**DOCUMENTO**.
────────
Séptima falacia: Para poder analizar un videojuego en profundidad es necesario finalizarlo.

Normalmente no soy muy de dejar las cosas a medias, y los videojuegos no son una excepción. Sin lugar a dudas, la interacción es un acto tan sumamente divertido y gratificante en sí mismo que constituye suficiente motivo como para completar un título e incluso desear rejugarlo, pero el hecho de que pueda contar con los dedos de una mano los créditos finales que se quedaron para siempre en el disco obedece también, en ocasiones, a una razón económica. El P.V.P. constituye, al menos en mi caso, un incentivo indudable a la hora de terminar un juego y amortizar en cierta medida el dinero invertido en él, aunque la experiencia no acabe de resultar del todo satisfactoria y siempre que su duración no sea desmesurada.

Si uno, además, tiene intención de escribir un análisis o artículo de opinión existe, aparte del monetario, un acicate moral o profesional que le empuja a finalizarlo con objeto de ser lo más justo y riguroso posible llegado el momento de emitir un veredicto acerca de él. Sin embargo, no es menos cierto que en la inmensa mayoría de los casos la opinión que extraigo de un videojuego una vez terminado no suele diferir demasiado de la que tenía mientras atravesaba su ecuador, o incluso de la que tenía cuando tan sólo habían transcurrido unas pocas horas desde su inicio.

Esta circunstancia me lleva a pensar que quizás, a la hora de tomarle las medidas a un título, no sea tan determinante el hecho de alcanzar el ending como el de poner a prueba su código para apreciar en qué medida es preciso. Si consigue lo que pretende sin fisuras o si, por el contrario, posee más agujeros que un colador.
────────
**REGISTROS DE DATOS**.
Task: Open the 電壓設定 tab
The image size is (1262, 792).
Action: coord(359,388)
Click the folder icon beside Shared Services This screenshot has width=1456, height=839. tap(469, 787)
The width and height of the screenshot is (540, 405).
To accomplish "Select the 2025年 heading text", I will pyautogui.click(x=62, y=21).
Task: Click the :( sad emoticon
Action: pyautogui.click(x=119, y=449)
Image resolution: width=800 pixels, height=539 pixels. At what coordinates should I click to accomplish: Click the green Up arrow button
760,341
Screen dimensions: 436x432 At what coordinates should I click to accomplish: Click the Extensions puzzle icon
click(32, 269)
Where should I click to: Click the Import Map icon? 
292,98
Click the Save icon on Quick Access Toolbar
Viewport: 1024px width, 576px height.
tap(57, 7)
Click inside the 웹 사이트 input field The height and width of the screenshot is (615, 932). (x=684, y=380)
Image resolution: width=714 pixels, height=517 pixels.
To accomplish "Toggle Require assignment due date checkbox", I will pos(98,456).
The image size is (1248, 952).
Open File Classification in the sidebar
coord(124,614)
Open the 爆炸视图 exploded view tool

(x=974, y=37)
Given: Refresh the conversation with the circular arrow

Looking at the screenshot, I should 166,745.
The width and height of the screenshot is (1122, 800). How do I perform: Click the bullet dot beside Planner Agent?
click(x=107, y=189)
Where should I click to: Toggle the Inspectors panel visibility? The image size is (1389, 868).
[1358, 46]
────────
En el documento sobre la séptima falacia, ¿qué representa el P.V.P. a la hora de terminar un juego?

Un incentivo indudable para terminarlo y amortizar en cierta medida el dinero invertido en él.